Les raisins du pardon

Les Raisins du pardon
Charlotte, nourrice auprès d'une famille parisienne, quitte la capitale pour rejoindre la ferme des Moreau, où Célestine, la mère, a besoin d'être épaulée. Prenant à coeur son rôle de gouvernante, Charlotte s'attache rapidement à son employeuse jusqu'à devenir sa confidente. En revanche, elle se voit confrontée à l'accueil contrasté de ses deux fils : Gustave, au tempérament fort et autoritaire, et Maurice, dont elle n'est pas insensible au charme...
« Il me faut à tout prix un enfant qui sera le but de ma vie. Pour commencer, il me faudra un mari... »

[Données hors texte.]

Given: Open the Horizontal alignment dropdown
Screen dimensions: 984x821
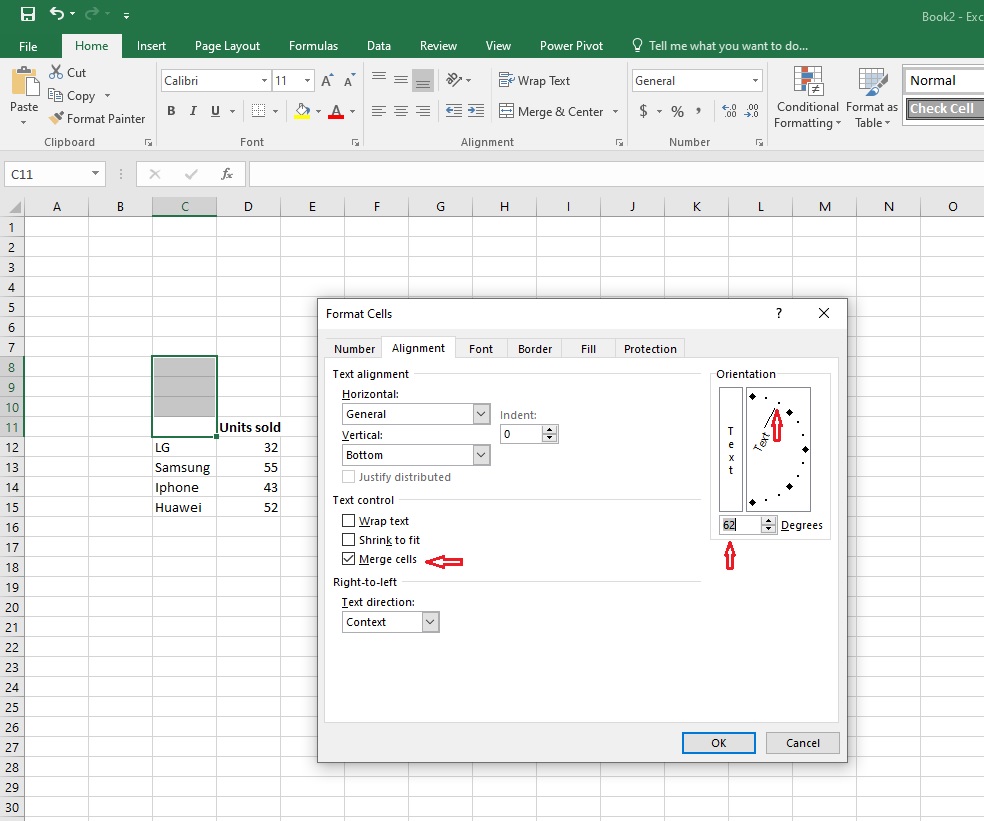Looking at the screenshot, I should click(x=483, y=413).
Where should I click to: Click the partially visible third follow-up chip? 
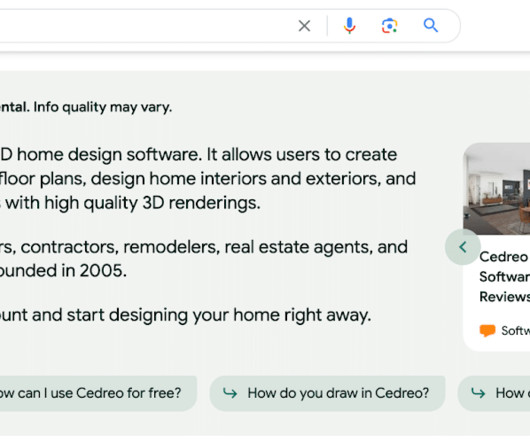(494, 393)
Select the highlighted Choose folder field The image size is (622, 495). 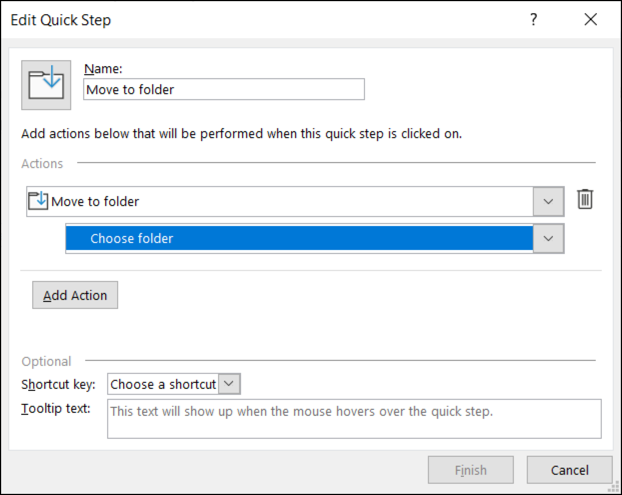pos(298,239)
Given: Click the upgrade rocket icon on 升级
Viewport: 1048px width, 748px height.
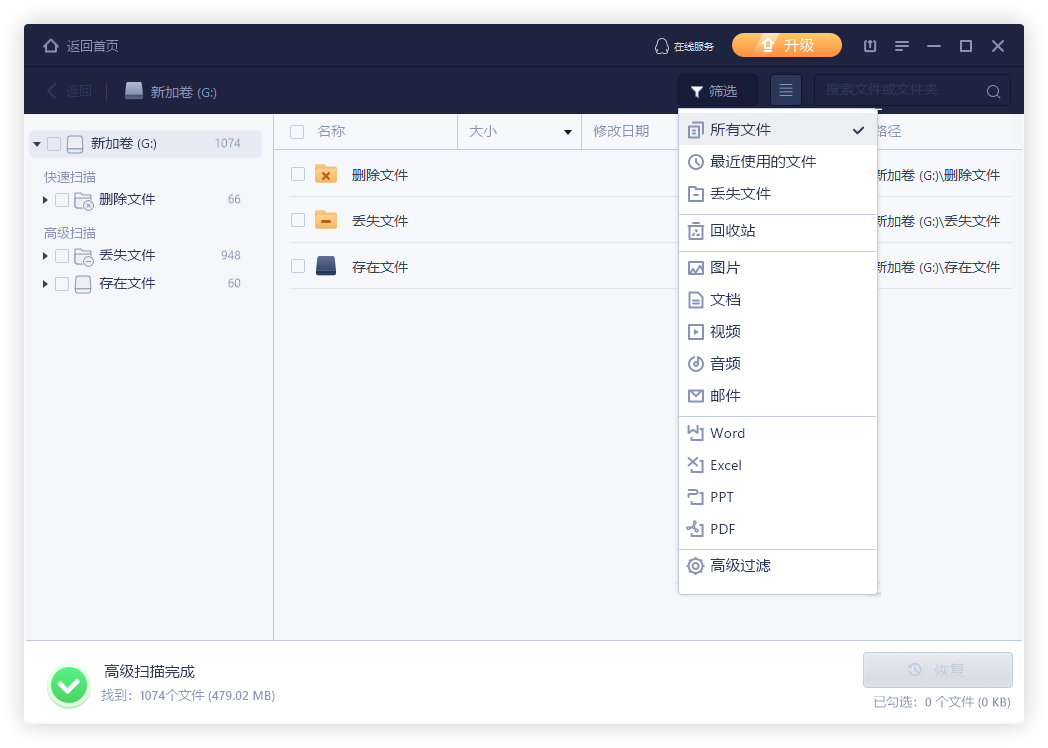Looking at the screenshot, I should click(x=768, y=45).
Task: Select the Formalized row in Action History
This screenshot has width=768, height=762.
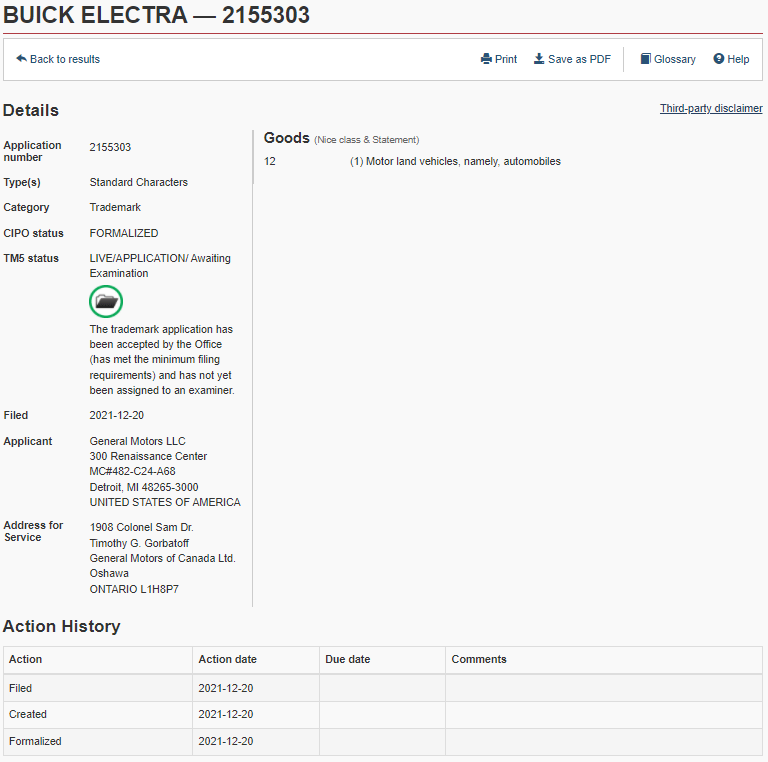Action: point(383,741)
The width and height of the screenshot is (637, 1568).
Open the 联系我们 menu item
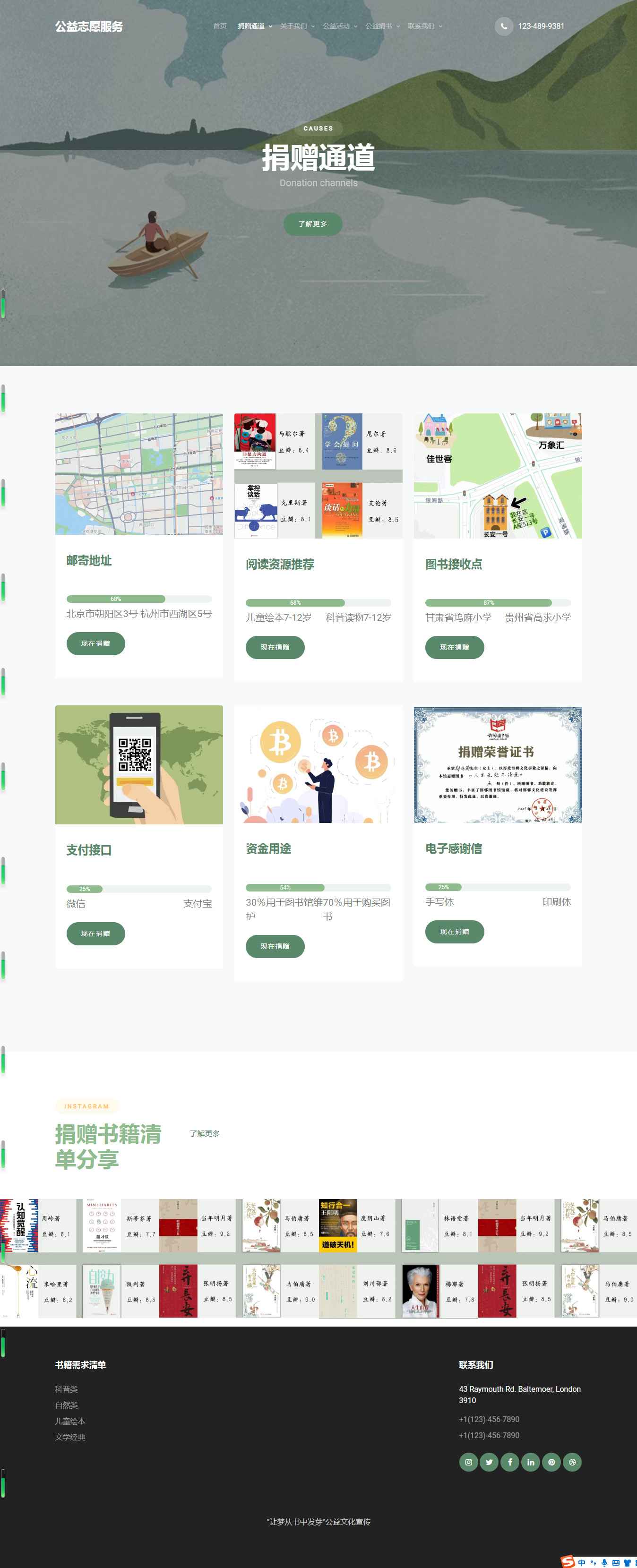424,26
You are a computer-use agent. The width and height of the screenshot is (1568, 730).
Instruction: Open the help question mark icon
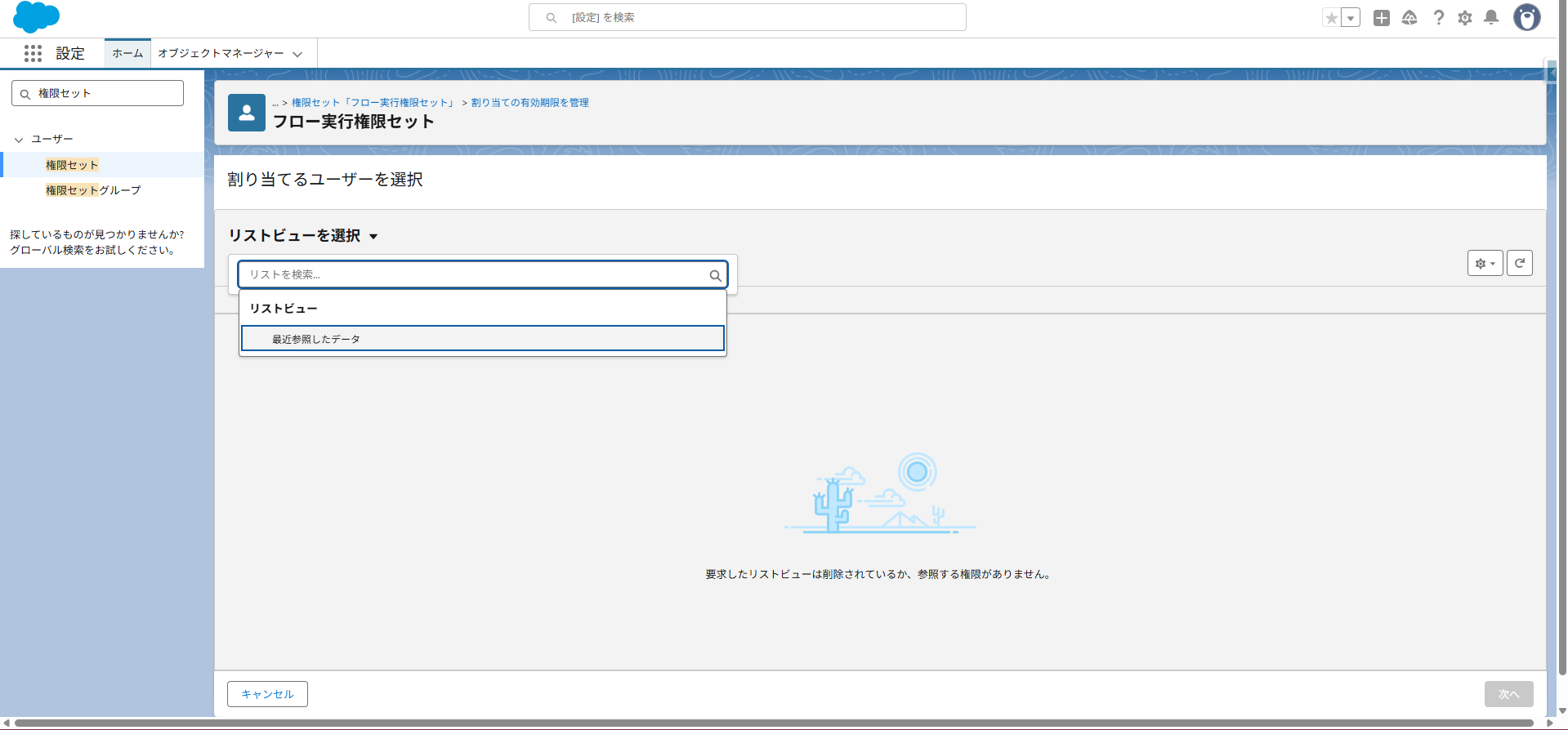coord(1438,18)
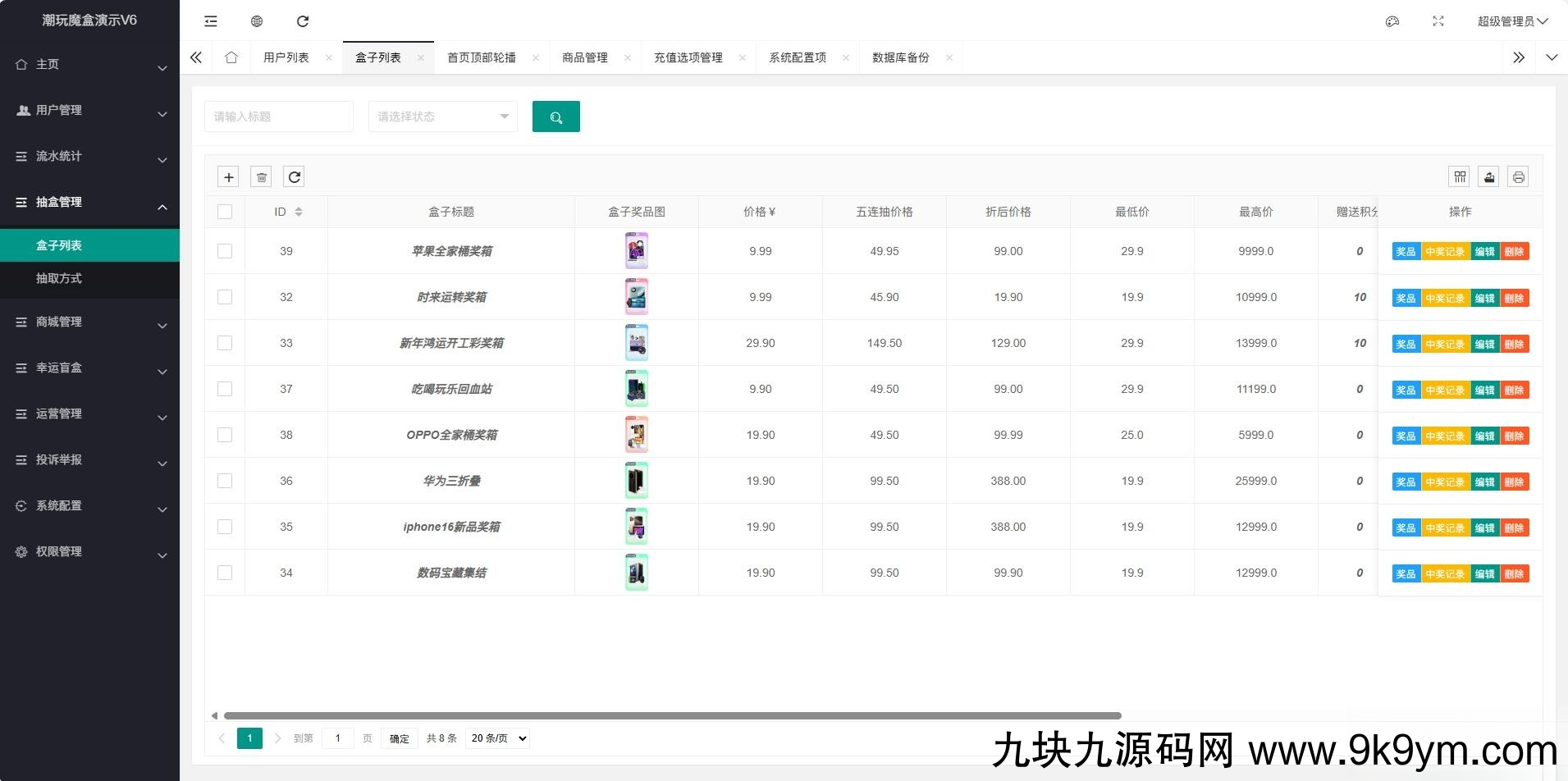
Task: Open 抽取方式 in sidebar submenu
Action: tap(59, 278)

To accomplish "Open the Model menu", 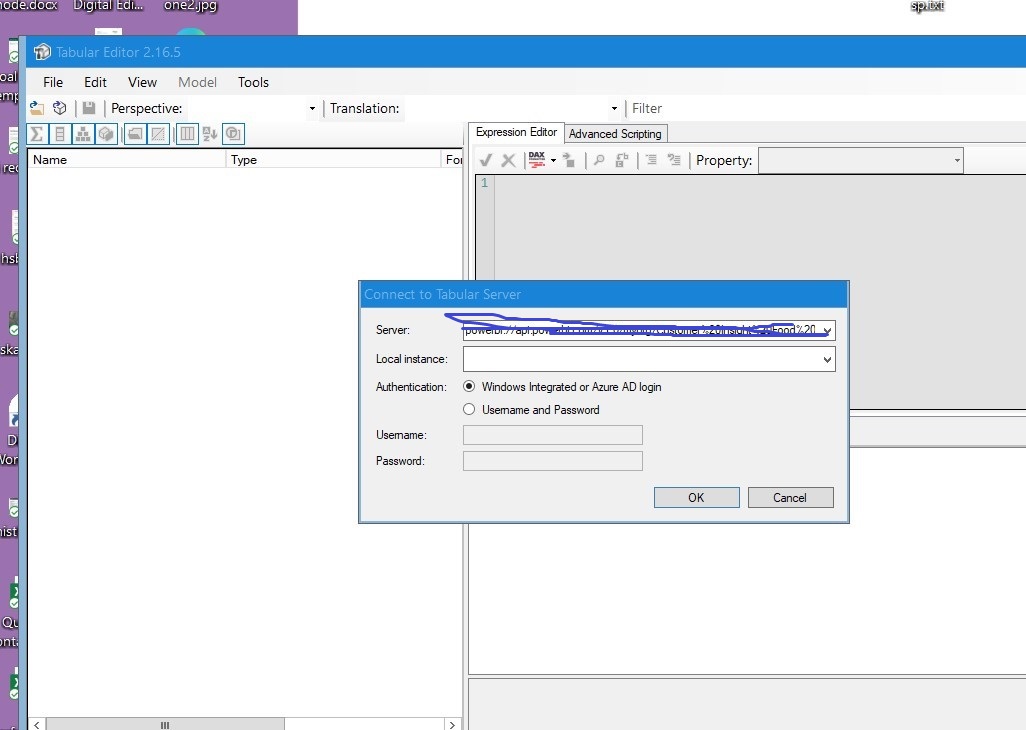I will pos(197,82).
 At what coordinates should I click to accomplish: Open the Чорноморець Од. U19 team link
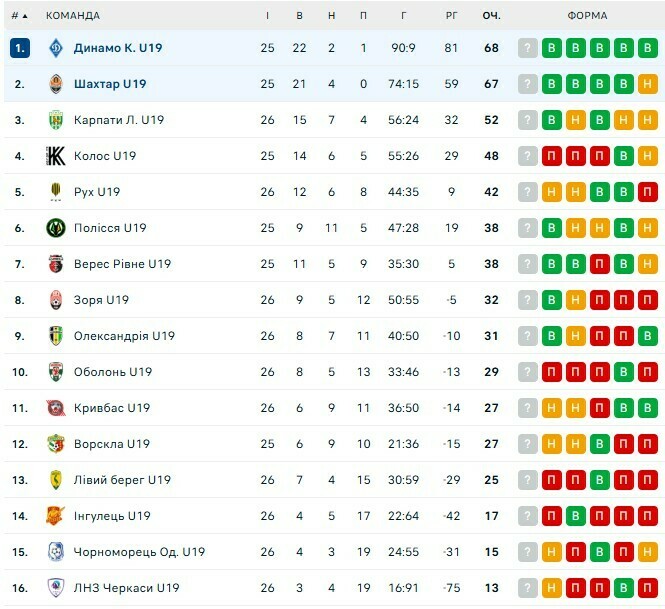point(139,552)

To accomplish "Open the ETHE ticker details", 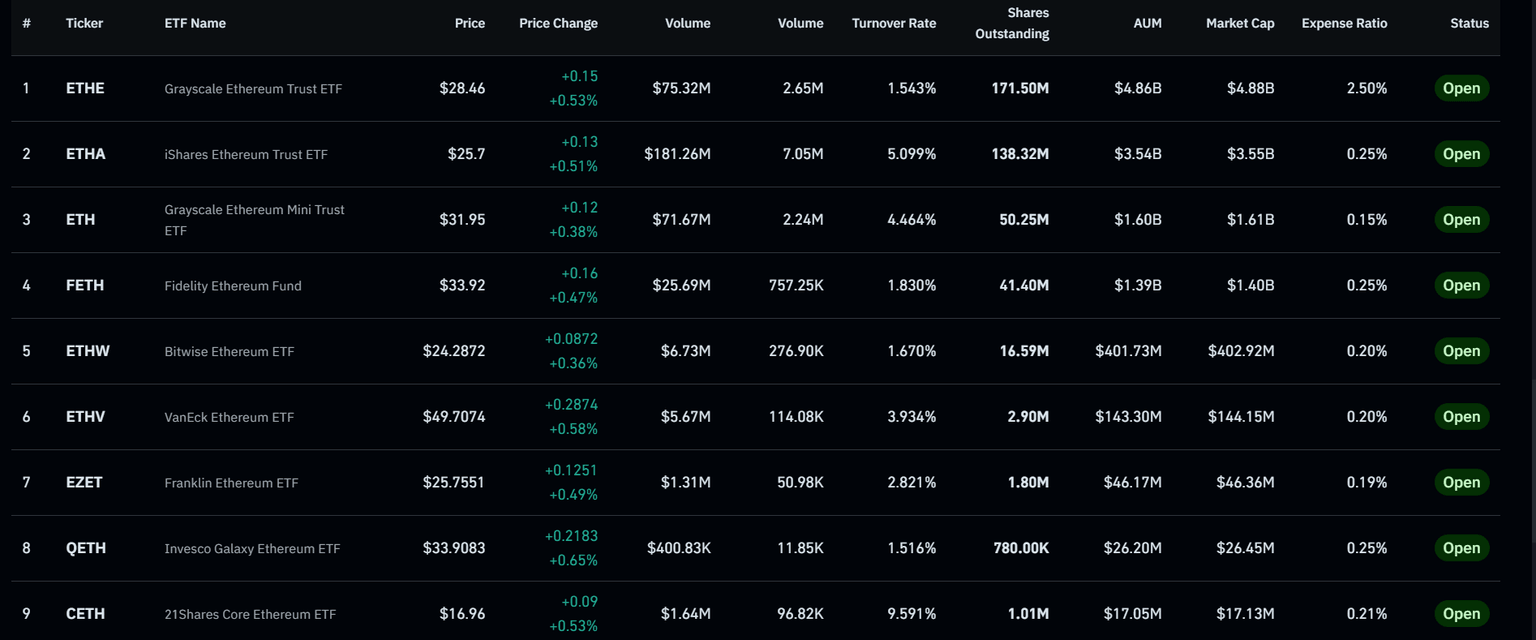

Servir un café au lait chez ces gens-là n'avait rien à voir avec le service dû à M. et Mme de Coutances. Charlotte, dévolue à son rôle de nourrice, assistait de loin à ce déploiement d'argenterie sur des napperons empesés. La cuisinière grillait des toasts à la cuisine ; parfois un mitron livrait sur commande des croissants chauds... Tout compte fait, la jeune femme préférait cette simplicité. Sans renier la vie confortable qu'elle menait là-bas, elle acceptait avec lucidité cette bataille qui l'attendait, avec le froid, la rusticité et le caractère de chien d'un monsieur qu'elle refusait comme maître.